LISTED RECORDS:
* Start *

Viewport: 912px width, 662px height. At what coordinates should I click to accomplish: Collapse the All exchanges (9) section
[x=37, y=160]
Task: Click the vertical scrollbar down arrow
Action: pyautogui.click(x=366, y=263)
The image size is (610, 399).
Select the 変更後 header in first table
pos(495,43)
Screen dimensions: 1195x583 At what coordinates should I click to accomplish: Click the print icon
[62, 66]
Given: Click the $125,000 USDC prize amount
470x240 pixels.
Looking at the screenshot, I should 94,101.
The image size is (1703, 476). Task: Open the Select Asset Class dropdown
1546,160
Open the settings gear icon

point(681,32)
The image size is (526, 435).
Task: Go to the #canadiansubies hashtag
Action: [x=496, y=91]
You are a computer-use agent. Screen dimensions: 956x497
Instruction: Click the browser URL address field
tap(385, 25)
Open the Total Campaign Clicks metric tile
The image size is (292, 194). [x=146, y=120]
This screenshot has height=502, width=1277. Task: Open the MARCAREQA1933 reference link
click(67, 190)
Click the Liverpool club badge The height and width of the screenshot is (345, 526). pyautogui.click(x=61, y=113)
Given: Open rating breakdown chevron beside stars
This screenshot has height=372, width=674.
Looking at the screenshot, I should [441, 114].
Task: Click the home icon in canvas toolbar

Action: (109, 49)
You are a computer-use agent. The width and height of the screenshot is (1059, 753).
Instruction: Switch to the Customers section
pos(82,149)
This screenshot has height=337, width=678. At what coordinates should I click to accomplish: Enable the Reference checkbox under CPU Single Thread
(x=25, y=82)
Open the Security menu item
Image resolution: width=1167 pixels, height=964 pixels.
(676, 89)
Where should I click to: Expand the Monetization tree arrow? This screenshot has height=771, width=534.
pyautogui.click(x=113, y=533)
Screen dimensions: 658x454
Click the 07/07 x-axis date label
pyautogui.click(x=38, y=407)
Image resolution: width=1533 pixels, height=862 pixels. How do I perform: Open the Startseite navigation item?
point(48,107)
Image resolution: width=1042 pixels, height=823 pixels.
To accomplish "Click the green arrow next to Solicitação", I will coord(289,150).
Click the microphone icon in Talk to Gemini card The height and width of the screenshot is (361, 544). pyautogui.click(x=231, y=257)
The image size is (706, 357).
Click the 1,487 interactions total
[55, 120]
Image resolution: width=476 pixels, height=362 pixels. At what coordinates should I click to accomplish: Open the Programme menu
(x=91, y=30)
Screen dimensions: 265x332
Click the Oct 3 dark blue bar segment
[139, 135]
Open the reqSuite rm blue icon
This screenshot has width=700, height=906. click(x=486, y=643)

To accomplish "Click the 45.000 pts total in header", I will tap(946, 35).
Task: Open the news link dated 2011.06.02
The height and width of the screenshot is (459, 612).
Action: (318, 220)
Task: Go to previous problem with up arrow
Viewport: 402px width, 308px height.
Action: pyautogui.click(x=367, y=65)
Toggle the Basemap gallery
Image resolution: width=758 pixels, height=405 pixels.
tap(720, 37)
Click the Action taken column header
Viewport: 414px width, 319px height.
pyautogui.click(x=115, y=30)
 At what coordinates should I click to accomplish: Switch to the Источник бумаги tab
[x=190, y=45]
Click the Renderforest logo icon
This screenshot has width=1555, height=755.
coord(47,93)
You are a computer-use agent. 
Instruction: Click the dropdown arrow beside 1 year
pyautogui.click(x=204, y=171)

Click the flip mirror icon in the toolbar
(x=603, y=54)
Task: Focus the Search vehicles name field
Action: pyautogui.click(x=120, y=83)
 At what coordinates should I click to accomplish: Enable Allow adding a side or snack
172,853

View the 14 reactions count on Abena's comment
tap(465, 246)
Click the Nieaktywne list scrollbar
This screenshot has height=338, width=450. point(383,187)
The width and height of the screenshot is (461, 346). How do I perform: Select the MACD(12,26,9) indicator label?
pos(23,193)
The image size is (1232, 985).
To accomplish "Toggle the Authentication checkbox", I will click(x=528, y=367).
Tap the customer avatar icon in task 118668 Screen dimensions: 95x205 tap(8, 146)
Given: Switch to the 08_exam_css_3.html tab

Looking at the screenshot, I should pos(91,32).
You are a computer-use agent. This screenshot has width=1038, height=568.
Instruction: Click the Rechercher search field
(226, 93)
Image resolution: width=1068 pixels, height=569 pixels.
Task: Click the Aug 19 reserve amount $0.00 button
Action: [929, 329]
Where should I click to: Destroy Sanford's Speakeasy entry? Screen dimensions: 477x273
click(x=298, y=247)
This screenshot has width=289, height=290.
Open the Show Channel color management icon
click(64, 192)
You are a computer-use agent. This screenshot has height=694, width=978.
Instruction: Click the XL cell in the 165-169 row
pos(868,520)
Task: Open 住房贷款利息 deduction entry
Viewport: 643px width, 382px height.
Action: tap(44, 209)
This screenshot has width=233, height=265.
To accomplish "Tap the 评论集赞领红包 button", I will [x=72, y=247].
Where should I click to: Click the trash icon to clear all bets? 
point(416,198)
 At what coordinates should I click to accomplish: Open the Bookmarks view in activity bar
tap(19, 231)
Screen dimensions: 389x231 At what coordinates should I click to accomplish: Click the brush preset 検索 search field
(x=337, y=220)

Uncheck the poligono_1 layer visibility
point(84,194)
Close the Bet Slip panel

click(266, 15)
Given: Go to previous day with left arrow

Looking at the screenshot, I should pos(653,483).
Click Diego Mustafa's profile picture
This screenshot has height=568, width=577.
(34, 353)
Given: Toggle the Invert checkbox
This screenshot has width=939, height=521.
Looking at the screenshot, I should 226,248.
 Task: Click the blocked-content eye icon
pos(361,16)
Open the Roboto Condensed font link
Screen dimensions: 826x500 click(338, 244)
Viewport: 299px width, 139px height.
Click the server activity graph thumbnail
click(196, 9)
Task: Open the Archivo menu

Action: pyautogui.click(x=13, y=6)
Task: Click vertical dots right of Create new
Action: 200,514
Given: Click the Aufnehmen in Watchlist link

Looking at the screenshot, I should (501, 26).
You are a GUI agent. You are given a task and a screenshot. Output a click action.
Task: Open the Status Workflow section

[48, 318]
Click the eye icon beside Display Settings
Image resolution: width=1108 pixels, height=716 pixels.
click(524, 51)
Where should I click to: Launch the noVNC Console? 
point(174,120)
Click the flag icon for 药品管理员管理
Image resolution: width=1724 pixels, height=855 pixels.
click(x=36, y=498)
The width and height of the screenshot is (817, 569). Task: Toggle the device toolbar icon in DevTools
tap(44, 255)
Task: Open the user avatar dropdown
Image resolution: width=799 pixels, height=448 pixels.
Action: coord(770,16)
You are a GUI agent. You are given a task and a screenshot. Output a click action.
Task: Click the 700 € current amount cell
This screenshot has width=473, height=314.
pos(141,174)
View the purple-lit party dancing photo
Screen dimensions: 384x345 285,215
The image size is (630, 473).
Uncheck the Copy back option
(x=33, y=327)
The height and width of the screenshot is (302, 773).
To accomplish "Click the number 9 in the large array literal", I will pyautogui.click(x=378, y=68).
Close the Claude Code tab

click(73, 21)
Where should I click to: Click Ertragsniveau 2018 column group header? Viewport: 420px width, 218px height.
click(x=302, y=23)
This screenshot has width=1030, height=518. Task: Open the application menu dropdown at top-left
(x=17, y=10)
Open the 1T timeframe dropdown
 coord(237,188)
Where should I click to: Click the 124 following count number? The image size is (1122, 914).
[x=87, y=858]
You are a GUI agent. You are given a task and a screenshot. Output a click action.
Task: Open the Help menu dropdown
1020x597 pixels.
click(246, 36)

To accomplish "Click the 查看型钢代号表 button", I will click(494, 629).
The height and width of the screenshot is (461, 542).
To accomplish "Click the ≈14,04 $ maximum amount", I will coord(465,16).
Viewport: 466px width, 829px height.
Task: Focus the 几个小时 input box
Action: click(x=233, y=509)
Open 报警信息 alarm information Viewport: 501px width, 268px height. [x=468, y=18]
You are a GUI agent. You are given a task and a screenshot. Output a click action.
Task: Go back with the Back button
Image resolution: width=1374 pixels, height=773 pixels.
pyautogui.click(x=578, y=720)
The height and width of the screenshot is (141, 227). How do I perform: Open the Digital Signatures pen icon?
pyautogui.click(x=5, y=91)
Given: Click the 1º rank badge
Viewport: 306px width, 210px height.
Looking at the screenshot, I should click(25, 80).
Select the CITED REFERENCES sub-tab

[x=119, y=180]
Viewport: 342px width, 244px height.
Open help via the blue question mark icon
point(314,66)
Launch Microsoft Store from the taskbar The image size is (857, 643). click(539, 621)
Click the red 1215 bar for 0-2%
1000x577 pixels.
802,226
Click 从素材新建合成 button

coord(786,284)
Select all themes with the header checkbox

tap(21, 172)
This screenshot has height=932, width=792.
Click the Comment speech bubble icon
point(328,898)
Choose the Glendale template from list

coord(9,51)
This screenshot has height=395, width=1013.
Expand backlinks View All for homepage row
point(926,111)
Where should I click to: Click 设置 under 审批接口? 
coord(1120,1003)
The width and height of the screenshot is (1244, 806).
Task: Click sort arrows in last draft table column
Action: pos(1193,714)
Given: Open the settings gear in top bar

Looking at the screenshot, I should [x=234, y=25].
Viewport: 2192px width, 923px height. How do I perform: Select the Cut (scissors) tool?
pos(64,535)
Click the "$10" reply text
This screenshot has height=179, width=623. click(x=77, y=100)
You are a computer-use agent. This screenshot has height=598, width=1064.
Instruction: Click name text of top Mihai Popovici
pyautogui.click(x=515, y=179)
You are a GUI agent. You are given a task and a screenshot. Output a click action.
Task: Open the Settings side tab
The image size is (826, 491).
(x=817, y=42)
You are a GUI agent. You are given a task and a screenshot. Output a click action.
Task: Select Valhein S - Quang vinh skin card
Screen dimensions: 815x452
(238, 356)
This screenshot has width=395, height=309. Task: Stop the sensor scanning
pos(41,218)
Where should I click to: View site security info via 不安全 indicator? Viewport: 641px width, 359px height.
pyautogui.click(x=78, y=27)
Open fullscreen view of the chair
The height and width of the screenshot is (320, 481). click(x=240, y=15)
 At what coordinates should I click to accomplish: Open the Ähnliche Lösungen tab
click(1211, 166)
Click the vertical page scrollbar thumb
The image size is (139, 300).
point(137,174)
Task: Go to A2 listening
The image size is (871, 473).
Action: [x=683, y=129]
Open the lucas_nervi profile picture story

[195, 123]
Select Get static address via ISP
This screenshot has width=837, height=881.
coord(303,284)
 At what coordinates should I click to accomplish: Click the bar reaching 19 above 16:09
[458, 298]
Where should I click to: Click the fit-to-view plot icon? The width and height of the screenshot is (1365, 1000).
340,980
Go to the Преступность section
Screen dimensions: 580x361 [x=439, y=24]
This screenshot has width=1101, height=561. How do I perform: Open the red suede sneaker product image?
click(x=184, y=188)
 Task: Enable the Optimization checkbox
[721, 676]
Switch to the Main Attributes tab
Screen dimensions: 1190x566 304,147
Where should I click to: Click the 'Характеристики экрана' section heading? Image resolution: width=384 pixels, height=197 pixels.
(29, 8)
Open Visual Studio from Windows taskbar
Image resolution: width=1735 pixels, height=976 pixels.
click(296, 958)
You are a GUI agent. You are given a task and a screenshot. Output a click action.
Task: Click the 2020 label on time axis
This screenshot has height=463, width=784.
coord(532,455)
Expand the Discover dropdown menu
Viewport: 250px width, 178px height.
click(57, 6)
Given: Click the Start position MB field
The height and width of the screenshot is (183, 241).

* End *

THE TASK: Reproduce without any changes the rows starting with the line with "Given: Open rating" and going on through the line with "Action: (109, 49)".

FULL SOLUTION:
Given: Open rating breakdown chevron beside stars
This screenshot has height=372, width=674.
Looking at the screenshot, I should [441, 114].
Task: Click the home icon in canvas toolbar

Action: (109, 49)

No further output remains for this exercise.